We note, moreover, that in the divorce proceedings, the father contested what he described as the Probate and Family Court’s subject matter jurisdiction over the custody issue, and the probate judge appears (on this somewhat inadequate record) to have addressed it; the father did not appeal from the adverse decision and initially acknowledged the validity of the custody order through his filing of the complaint for modification. On this basis, even if viewed as a question of traditional “subject matter jurisdiction,” it is arguable that the father was precluded from relitigating his jurisdictional contention in the context of the modification and guardianship actions. See Conservation Commn. of Falmouth v. Pacheco, 49 Mass. App. Ct. 737, 741 (2000) (party who failed to avail himself of an opportunity to seek de novo review of a commission’s findings and its assertion of authority was “precluded from relitigating his jurisdictional contention”). Compare Restatement (Second) of Judgments § 12(2) comment c, at 119 (1982) (“rule of issue preclusion is itself subject to qualifications[,] . . . [including where] the exercise of jurisdiction infringes a substantial public interest,” thus warranting relitigation); Harker v.

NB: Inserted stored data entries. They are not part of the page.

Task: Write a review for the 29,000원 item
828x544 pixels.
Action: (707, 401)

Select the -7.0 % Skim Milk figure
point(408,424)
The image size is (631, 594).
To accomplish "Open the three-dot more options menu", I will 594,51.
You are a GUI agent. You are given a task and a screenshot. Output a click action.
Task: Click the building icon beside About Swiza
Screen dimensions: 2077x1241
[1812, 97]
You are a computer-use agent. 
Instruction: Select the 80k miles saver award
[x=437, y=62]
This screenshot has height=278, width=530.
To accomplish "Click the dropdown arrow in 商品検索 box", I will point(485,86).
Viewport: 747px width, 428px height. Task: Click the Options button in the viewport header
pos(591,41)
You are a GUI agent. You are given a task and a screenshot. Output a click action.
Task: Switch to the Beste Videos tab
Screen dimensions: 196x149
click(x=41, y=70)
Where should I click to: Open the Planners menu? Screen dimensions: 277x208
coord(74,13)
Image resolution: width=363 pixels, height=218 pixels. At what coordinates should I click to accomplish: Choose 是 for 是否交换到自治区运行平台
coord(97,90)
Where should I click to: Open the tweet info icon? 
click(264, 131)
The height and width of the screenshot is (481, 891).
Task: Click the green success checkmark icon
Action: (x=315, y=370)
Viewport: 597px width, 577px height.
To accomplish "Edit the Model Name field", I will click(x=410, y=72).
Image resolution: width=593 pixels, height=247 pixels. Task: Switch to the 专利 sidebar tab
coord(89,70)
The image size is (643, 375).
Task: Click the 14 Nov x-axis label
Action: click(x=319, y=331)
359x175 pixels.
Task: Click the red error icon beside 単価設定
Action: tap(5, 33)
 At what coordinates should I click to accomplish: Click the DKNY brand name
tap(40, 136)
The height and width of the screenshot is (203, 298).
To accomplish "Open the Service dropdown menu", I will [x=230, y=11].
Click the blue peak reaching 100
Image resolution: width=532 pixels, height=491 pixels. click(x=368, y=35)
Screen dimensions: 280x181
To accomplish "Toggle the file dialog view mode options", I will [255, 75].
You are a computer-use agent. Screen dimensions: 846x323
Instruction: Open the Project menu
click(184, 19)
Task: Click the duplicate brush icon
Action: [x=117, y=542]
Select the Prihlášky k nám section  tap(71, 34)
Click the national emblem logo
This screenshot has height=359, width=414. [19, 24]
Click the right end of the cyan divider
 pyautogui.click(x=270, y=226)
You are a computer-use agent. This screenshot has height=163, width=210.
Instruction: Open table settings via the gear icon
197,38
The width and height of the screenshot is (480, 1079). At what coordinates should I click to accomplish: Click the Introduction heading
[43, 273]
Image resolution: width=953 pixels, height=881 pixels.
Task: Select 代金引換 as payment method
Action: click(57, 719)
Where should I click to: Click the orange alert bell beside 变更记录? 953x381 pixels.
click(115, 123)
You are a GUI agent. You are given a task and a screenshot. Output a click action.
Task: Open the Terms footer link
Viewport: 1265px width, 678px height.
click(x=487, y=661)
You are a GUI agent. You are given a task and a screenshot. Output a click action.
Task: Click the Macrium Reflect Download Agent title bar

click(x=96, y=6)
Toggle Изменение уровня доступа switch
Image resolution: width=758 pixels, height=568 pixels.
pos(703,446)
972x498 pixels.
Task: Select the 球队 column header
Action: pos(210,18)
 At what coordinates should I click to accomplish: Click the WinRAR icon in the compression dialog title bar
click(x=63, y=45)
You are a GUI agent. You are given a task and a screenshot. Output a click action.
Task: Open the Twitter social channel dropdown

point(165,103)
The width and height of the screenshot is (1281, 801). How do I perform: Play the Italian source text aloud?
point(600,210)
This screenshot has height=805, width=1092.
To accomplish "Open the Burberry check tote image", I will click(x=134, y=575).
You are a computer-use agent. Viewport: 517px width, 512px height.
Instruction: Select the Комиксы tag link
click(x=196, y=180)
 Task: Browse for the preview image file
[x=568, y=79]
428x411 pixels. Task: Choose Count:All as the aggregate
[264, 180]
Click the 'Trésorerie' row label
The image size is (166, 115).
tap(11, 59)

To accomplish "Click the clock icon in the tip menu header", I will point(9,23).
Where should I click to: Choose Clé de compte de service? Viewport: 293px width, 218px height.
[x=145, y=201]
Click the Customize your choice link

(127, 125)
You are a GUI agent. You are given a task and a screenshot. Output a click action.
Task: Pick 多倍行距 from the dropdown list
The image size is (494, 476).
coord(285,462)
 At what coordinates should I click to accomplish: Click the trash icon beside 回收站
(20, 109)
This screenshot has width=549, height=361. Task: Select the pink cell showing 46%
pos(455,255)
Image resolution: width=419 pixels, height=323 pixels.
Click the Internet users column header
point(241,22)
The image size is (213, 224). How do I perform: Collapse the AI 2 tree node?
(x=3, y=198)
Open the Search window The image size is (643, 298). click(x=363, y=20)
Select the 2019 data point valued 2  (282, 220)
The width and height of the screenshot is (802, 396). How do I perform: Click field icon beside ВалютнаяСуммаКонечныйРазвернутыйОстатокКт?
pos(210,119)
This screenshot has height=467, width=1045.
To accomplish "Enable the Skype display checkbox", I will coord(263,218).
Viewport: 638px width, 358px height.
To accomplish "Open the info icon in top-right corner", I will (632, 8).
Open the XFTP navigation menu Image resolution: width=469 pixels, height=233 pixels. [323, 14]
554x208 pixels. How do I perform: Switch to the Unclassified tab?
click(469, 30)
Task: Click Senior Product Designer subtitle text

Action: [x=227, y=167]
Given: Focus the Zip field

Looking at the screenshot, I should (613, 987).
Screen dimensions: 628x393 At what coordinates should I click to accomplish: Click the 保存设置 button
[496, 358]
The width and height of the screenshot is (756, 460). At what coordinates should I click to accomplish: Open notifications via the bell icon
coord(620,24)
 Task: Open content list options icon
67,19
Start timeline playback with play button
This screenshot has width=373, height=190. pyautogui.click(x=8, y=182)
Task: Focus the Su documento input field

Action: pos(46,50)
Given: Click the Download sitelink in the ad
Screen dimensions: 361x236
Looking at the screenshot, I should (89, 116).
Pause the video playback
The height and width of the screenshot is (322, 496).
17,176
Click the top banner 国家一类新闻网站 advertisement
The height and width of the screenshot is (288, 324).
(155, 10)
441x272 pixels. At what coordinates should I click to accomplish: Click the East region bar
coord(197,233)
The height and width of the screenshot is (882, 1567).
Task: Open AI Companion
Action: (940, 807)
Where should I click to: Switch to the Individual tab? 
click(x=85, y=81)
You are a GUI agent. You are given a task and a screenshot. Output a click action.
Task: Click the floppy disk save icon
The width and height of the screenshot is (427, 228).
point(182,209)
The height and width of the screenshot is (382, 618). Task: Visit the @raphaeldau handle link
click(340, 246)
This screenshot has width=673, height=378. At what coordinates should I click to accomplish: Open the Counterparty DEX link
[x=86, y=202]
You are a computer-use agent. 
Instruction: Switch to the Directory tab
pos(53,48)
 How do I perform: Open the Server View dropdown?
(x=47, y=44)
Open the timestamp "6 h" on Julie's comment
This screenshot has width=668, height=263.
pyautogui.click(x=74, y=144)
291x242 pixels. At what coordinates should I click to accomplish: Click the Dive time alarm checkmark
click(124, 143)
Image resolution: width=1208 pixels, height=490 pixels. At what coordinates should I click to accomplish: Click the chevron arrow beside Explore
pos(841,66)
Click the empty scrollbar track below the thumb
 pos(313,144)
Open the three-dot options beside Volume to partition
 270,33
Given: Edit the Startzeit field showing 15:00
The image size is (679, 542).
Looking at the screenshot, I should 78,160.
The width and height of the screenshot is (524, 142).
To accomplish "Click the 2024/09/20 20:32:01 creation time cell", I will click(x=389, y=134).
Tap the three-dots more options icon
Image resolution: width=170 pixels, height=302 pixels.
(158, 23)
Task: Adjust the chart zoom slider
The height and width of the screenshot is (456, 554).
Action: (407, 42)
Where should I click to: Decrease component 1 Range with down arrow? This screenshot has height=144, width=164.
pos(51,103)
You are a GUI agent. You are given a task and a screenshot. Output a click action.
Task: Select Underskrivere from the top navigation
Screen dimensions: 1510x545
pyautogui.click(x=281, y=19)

Holyoke, 390 Mass. 555, 558-559 (1983) (although “public interest in enforcing limitations on courts’ subject matter jurisdiction is ordinarily served adequately by permitting direct attack on judgments[,] . . . there may be rare circumstances in which sound policy requires that finality give way to the enforcement of limitations on a court’s authority by collateral attack”). We need not decide which principle has greater applicability here.